Her story and the investigation, however, panned out differently. Incriminating evidence showed that Norwood was Murray’s murderer, and the story of these two male intruders was entirely fabricated. Norwood would be convicted of this crime, and the Bethesda community was presumably as stunned by this outcome at Norwood herself.
A seasoned police reporter for The Washington Post, Dan Morse visited the Philip Merrill College of Journalism in Knight Hall Tuesday evening to timeline his work on “The Yoga Store Murder,” his detailed novel on the Lululemon murder case and investigation.
Morse poured over the details of Norwood’s life and the murder itself, interviewing over 150 people involved and reading through reams of documents and Norwood’s text messages, according to The Washington Post. His book not only enlightens readers on the case, but also developed Norwood’s character, her past, and some of her previous unusual behavior.

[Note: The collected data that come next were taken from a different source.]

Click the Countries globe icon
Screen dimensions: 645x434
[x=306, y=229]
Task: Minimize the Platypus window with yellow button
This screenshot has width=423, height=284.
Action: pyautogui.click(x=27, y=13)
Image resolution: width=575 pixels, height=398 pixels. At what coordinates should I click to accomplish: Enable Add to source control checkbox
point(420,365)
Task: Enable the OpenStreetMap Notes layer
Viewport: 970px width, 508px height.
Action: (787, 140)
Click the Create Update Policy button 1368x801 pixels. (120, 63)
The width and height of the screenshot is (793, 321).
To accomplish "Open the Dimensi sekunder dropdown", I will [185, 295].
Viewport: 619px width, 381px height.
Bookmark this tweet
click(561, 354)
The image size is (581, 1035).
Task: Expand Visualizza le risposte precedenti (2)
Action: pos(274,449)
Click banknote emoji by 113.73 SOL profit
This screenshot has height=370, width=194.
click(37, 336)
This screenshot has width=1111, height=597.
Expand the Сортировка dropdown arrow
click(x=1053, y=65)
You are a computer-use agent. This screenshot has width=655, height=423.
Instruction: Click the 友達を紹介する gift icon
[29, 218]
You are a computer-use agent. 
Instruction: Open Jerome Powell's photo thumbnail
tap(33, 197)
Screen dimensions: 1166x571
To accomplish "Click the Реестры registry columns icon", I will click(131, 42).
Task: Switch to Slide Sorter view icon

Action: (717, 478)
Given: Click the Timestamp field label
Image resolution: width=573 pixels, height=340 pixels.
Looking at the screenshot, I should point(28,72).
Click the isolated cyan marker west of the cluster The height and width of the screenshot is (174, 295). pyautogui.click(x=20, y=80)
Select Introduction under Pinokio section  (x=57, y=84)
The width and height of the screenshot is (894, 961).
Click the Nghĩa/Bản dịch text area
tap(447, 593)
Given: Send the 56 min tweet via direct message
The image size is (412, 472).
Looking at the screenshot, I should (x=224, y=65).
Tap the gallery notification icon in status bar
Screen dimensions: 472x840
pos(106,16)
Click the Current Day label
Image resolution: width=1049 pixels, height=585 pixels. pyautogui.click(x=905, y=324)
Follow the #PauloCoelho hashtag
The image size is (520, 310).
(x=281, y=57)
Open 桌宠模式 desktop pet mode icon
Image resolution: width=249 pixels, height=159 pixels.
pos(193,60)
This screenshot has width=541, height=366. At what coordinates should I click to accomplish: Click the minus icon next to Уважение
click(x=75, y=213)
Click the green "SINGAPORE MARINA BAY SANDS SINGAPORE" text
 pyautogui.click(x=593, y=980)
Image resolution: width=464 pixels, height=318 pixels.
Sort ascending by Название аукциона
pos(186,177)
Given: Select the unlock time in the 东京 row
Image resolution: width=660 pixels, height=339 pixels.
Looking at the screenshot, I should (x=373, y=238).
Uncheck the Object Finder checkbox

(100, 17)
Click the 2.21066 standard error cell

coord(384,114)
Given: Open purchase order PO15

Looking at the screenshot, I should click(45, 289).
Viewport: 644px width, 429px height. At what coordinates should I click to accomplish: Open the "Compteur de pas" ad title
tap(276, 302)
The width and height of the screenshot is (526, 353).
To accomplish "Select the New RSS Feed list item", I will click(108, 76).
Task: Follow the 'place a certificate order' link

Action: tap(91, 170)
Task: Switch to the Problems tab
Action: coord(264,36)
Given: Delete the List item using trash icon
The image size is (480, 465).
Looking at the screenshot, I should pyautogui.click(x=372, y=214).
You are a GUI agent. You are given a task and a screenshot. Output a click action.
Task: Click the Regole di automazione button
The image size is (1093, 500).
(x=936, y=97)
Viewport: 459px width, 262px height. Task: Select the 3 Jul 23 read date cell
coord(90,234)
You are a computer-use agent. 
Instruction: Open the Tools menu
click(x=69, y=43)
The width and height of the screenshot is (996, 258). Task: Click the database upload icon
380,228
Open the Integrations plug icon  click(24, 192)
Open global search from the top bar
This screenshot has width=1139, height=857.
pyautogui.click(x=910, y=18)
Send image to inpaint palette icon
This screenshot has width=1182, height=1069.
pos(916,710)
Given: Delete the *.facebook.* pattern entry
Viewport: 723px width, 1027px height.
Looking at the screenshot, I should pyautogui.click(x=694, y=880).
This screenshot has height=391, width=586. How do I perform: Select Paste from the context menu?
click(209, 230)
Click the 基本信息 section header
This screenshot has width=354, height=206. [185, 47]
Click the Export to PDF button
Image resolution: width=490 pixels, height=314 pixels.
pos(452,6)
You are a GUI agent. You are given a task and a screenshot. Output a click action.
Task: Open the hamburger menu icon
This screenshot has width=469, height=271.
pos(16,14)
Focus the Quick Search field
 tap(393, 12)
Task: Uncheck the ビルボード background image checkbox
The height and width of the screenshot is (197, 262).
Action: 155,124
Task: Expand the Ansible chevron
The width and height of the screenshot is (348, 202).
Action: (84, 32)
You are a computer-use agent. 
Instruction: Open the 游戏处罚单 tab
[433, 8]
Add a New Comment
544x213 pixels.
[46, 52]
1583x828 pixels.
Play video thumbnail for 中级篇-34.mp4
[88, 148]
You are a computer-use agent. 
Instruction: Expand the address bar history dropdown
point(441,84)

One aspect of that horrific night that came into question was the 911 call that was not made. An audience member noted that employees in the Apple store next to Lululemon never reported the screams they heard. One employee, Morse said, claimed that they never made the connection between the screams and any violent act.
Morse even noted in the book that scientific studies have shown that the heightened presence of distractions in our lives can make us less likely to recognize signs like suspicious activities or fear-driven screams.
“These same phones that make it easy to call 911 make it so we’re like, ‘well I’ll check my e-mail,’” he said. Eventually, though, Morse boiled down the employees’ failure to report the screams as, quite simply, an unfortunate event.
‘The Yoga Store Murder’ gives an enthralling deeper look into the case and also provides a chronological timeline from before the murder to after the trial. As one of the most recent disturbing and unusual crimes in our area, the Lululemon case contains an unthinkable amount of questions and factors. The novel itself helps untangles the confusion of this investigation and, hopefully, answers some of those questions.
“Someone got hit 331 times in a yoga store. I kept saying ‘you know, how many times does that happen?’ I should write a book.”